Governor Hutchinson discusses plans to improve children’s lives and maternal health care
SMALL ROCK – Joined by supportive members of the General Assembly, the Department of Human Services and the Department of Health, Gov. Asa Hutchinson held a news conference Tuesday morning to discuss plans to improve children’s lives and maternal health care.
The country has made progress in terms of children’s health and well-being over the past 10 years. The governor noted that there is still a lot of work to be done by the Department of Health and the Department of Human Services and we need to address the challenges in those areas.
The governor said he has asked both departments to make recommendations on how the state can do more and how to improve maternal health care in Arkansas, as well as the safety and well-being of our children.

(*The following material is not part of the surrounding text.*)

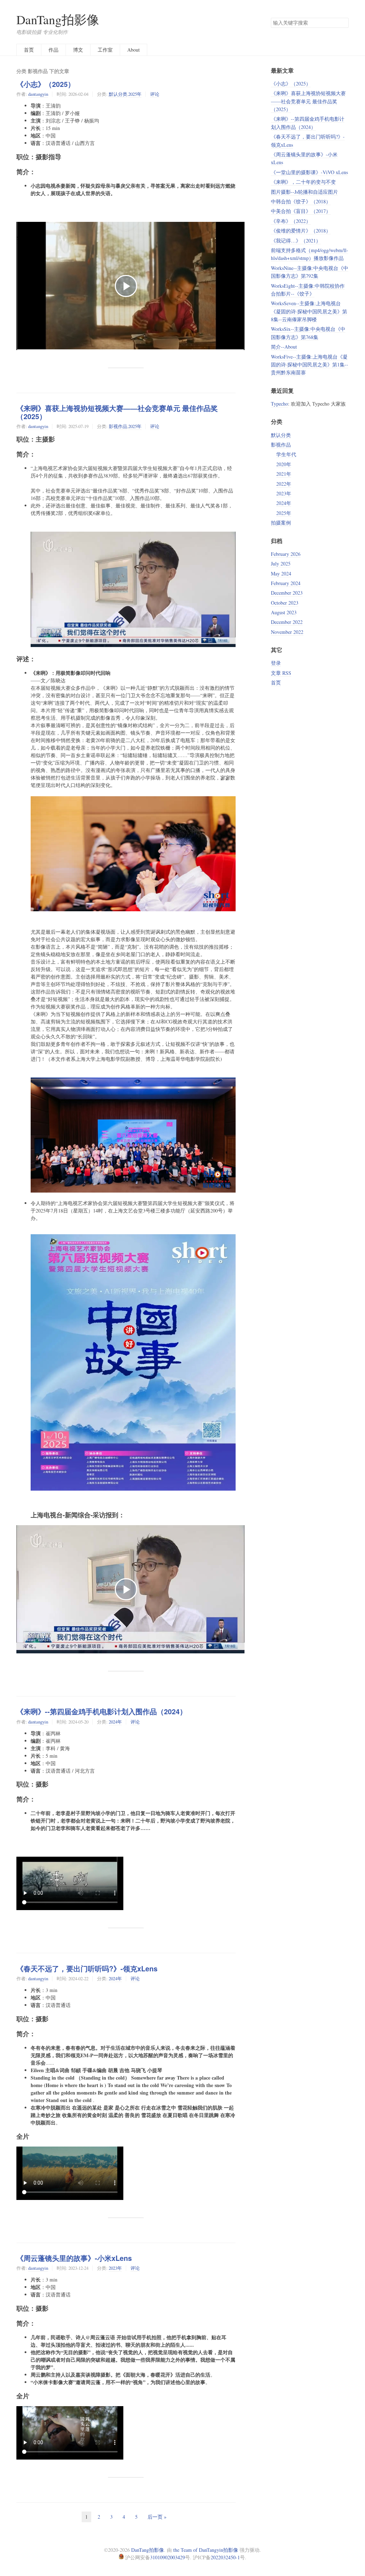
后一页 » (157, 2516)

Arkansas Department of Human Services and Department of Health offers:
The governor said DHS is awaiting approval from CMS for the Maternal Life360Home program. This will make the nearly 5,000 women enrolled in ARHOME eligible for home visits and intensive care coordination services for high-risk pregnancies and for postpartum children. DHS also plans to seek federal approval to expand Maternal Life360’s home visiting services to all high-risk pregnant women on Medicaid, which would make an additional 5,000 pregnant women eligible for these services annually.
Governor Hutchinson said home visiting programs can improve health outcomes for mothers and create better health outcomes for children born to those mothers. The exemption is expected to be granted by September and services will begin in January.

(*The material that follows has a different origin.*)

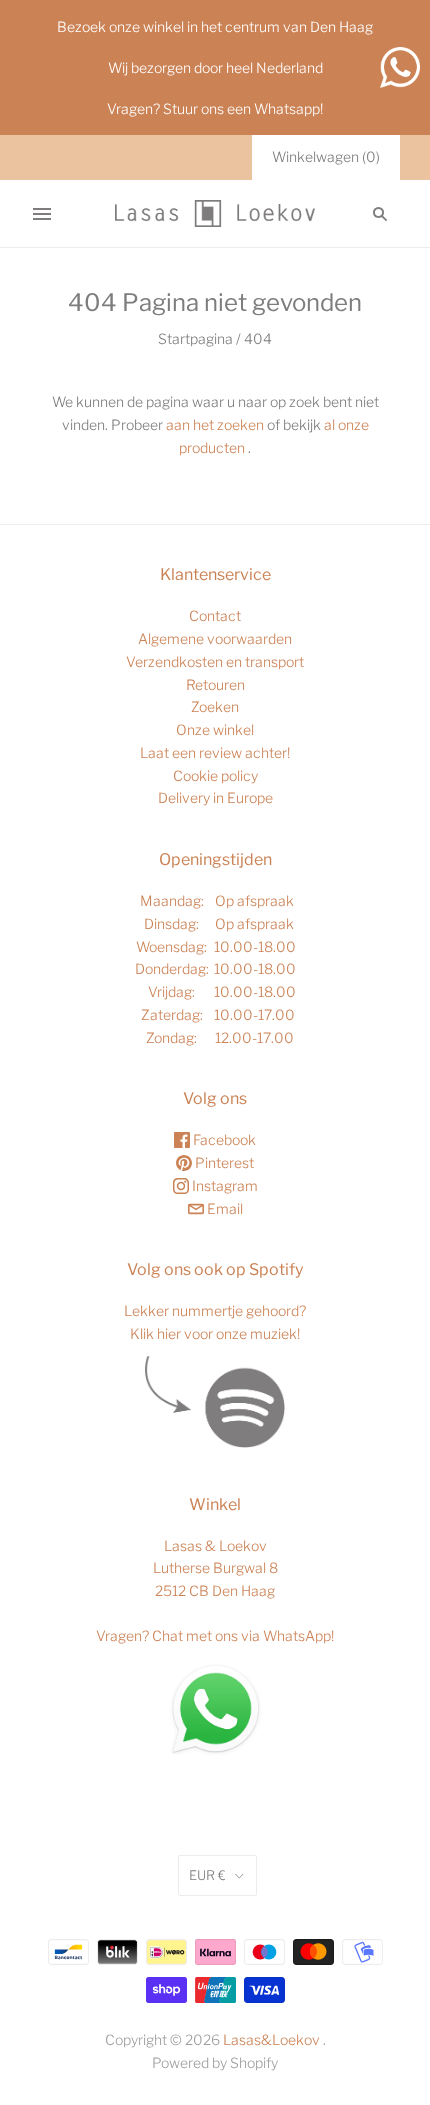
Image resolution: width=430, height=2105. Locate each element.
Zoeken (215, 706)
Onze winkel (215, 729)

The second initiative aims to address the traditional Medicaid population. The proposal would expand Medicaid coverage for pregnant women up to 212 percent of the federal poverty level. Currently, coverage is limited to covering only the child or pregnancy-related conditions.
“It’s important that after giving birth, the mother has more comprehensive health coverage,” said Governor Hutchinson. “This will save the lives of the children as well as the health of the mother.
These expanded services will include behavioral health services and medical conditions not related to pregnancy. DHS anticipates that this expanded coverage will begin in January, making more than 2,000 pregnant women annually eligible for these expanded services.
The third initiative will address the issue of foster care in Arkansas. Currently, many foster parents receive board payments, averaging $455 per month, to cover food and shelter for foster children. Many children who come to foster families are placed temporarily. However, temporary accommodations are not eligible for board payments under Arkansas law.
The Governor announced that he will authorize, with legislative support, the use of $1.7 million that will support this effort to provide support payments to foster parents who have foster children in temporary placement.
The governor also said the state should increase monthly board payments to traditional foster parents in the future. DHS will submit plans in 2023 requesting additional general revenue for FY 2024 to increase pension payment amounts.
The governor said the goal of the Department of Health’s proposals is to reach more women to benefit from existing home visiting and partner programs through expanded outreach. They also want to increase training for home visitors, which will give participating families more support.
ADH will also introduce a resource call line for Arkansas residents to get helpful information about pregnancy and parenting resources in their area. These services will include those provided by ADH, DHS, other state agencies, and charities that focus on pregnancy resources.
The number for this hotline is 1-855-ARK-MOMS (275-6667).
You can watch the full briefing HERE.
You can see the slide presentation from today’s briefing HERE.